The science and the science fiction

10 June 2004

Awash: The mayor of New York lives up to his campaign promise to clear the city of its rat infestation.

Drawing from some recent coverage, we offer an overview of what The Day After Tomorrow predicts (please take note that it's just a movie), and what scientists say is likely happen.

In the film: Global warming leads to an ice age.
The scientists say: In one report to the US Department of Defence earlier this year - before the film was released - two researchers suggested that a shutdown of the Gulf Stream could plunge the northern hemisphere into a deep freeze and trigger global famine within 15 years (others say centuries). Neither of the two doomsayers, it has been emphasised though, are climate scientists. Others agree that without the thermohaline circulation, not as much heat would be transported from the tropics to the North Atlantic region. According to models, eastern North America and western Europe would cool, while the rest of the world continues to warm, but no-one is sure how much of this cooling would be balanced by the simultaneous warming in the atmosphere.

In the film: Polar melting shuts down the Gulf Stream.
The scientists say: There is (general) consensus that the melting of arctic ice as described in the film - and forecast by many - may weaken the Gulf Stream's circulation, but would not halt it. Scientists describe the collapse of the thermohaline circulation as a high-impact but low-probability event (no-one knows how low, though). Some scientists believe, however, that a similar shutdown of the current took place at the end of the last ice age - some 11 000 or 13 000 years ago - when meltwater from an enormous glacier poured into the north Atlantic. A European winter followed, with temperatures of about 10o Celsius below normal and cold spells that are said to have lasted for hundreds of years.

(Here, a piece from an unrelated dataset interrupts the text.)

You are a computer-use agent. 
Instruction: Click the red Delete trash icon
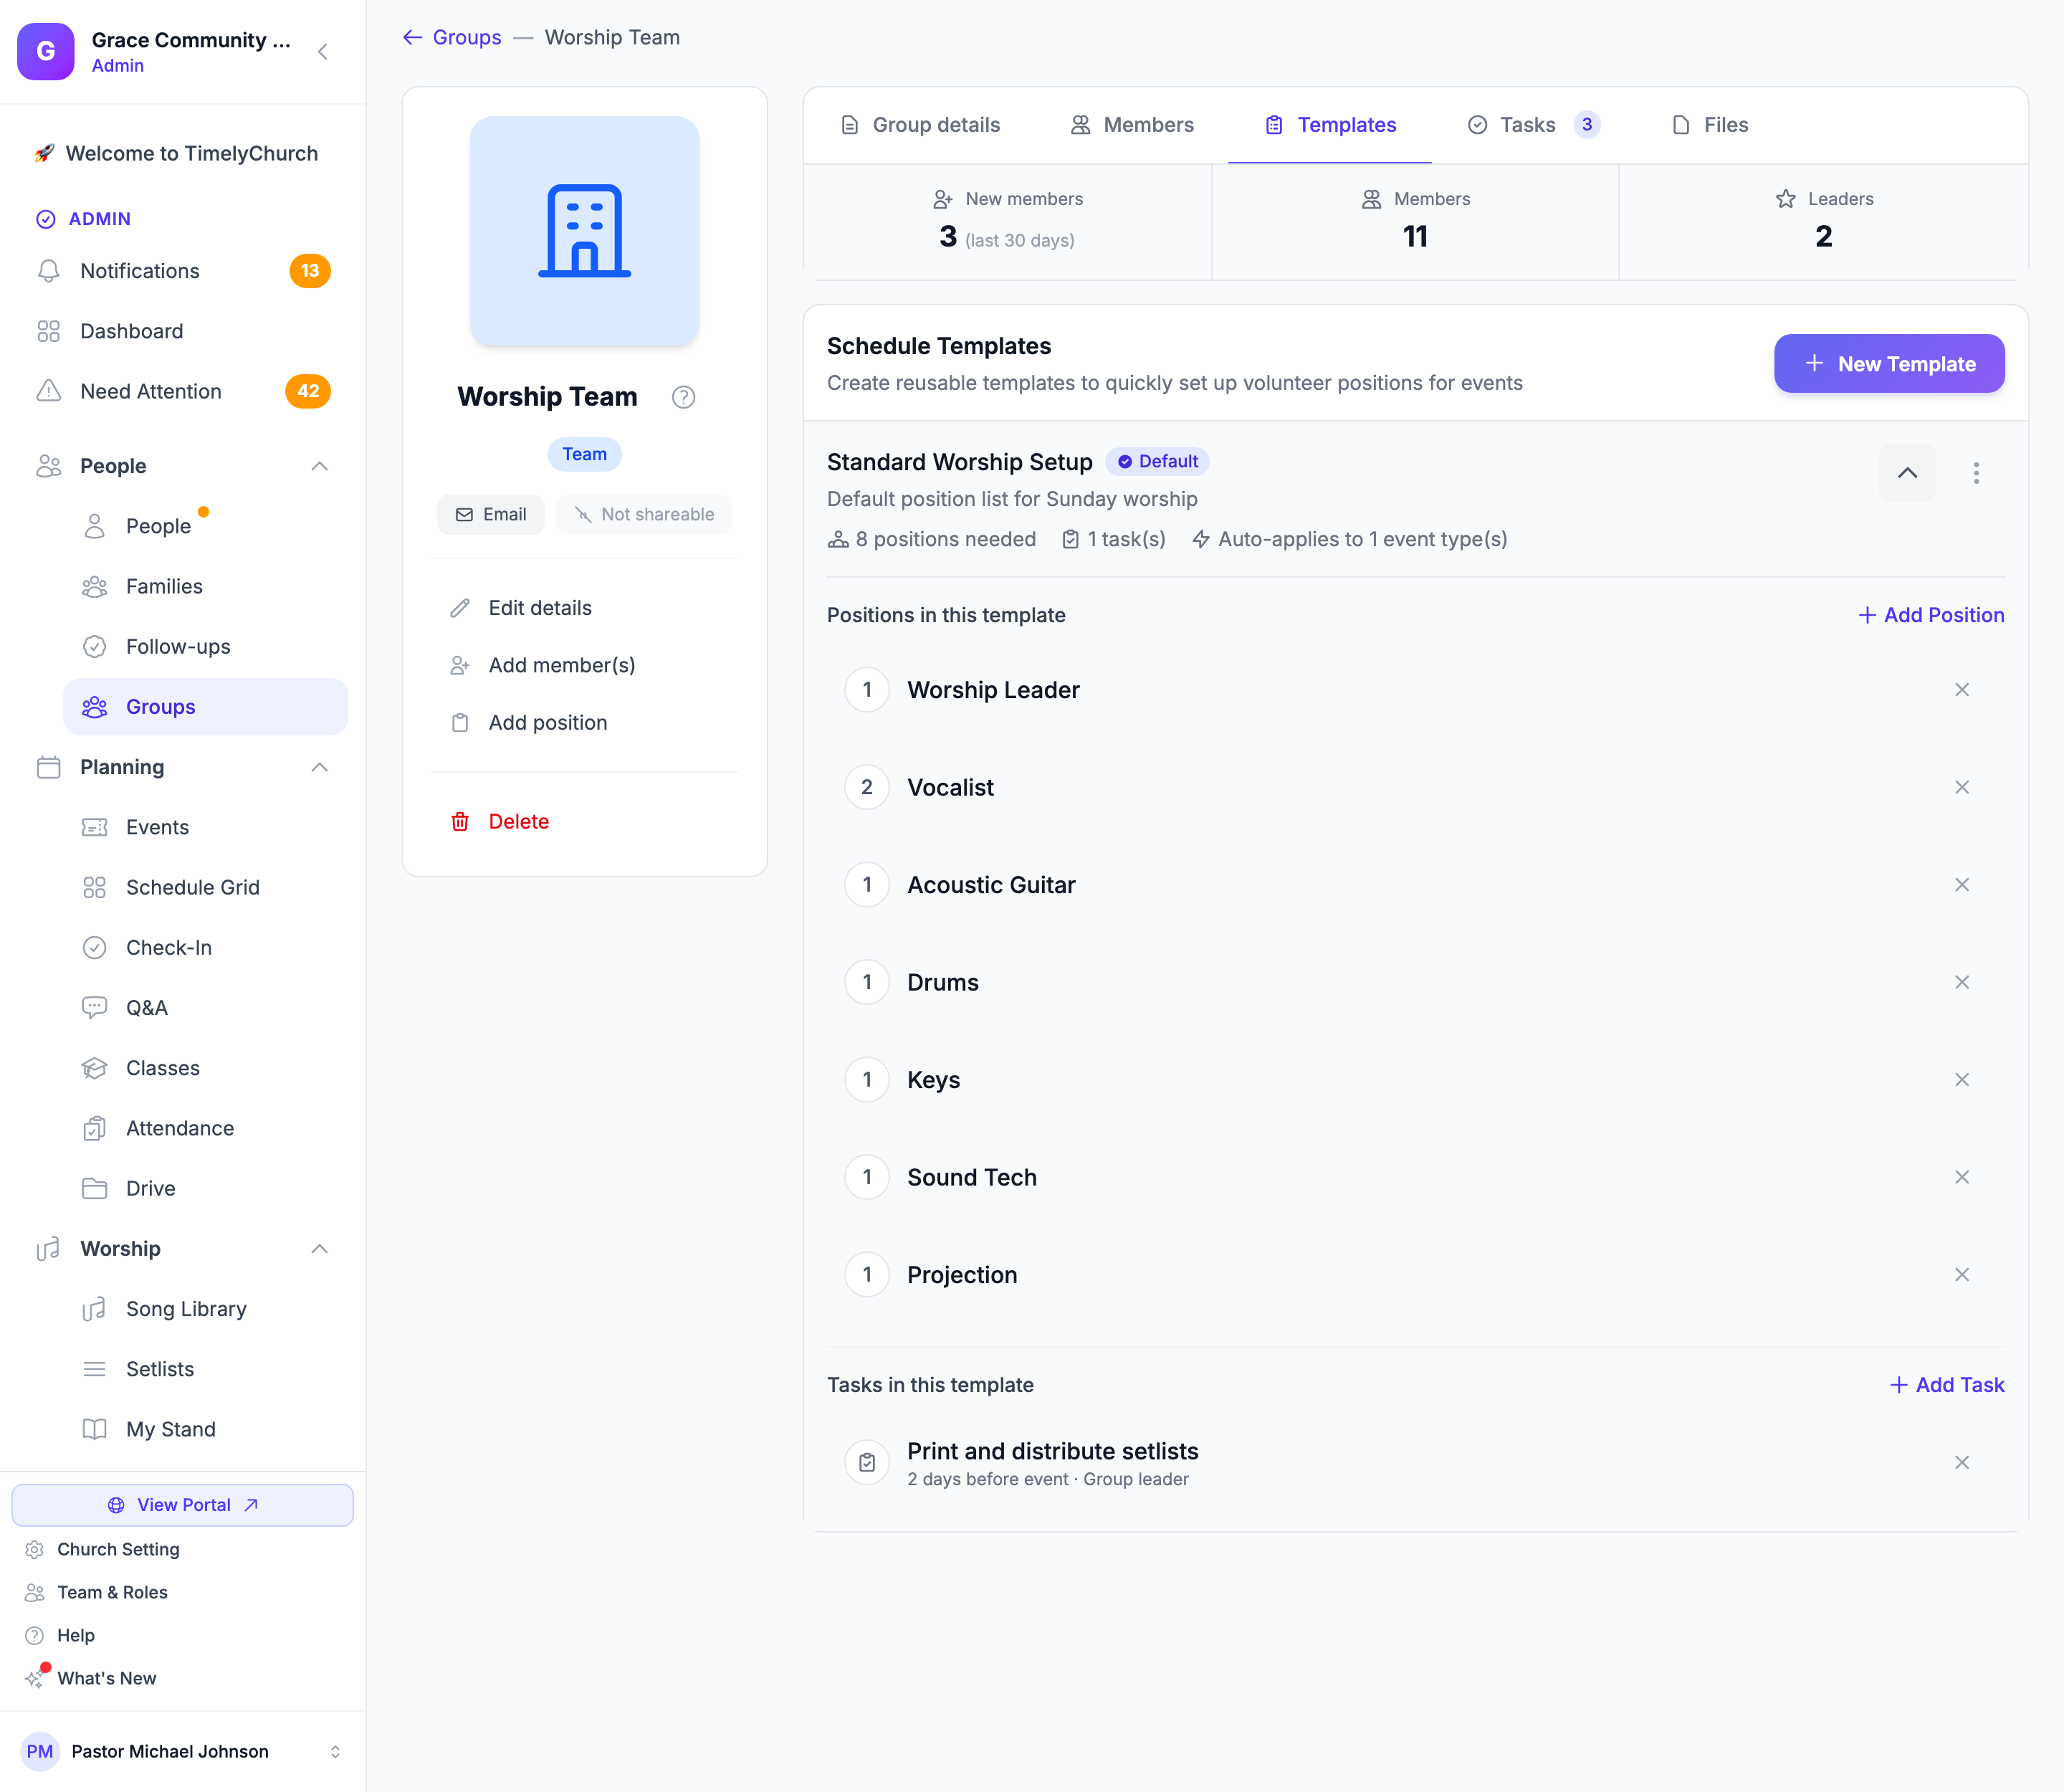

In the film: The weather flip-flops within days.
The scientists say: Not likely. And the filmmakers are quite candid about the artistic licence they took. Some scientists say it could take millennia for another ice age to occur, but are chary to discount abrupt climate changes. "Even as the Earth as a whole continues to warm gradually, large regions may experience a precipitous and disruptive shift into colder climates," wrote Robert Gagosian, president and director of the Woods Hole Oceanographic Institution, in a paper prepared for a panel on abrupt climate change at the World Economic Forum in Davos. Even then, though, scientists still think in terms of decades rather than days or weeks.

In the film: A repentant US vice-president, now president, sees the error of his ways and vows to do right by global warming.
The scientists say: Now there's science fiction for you.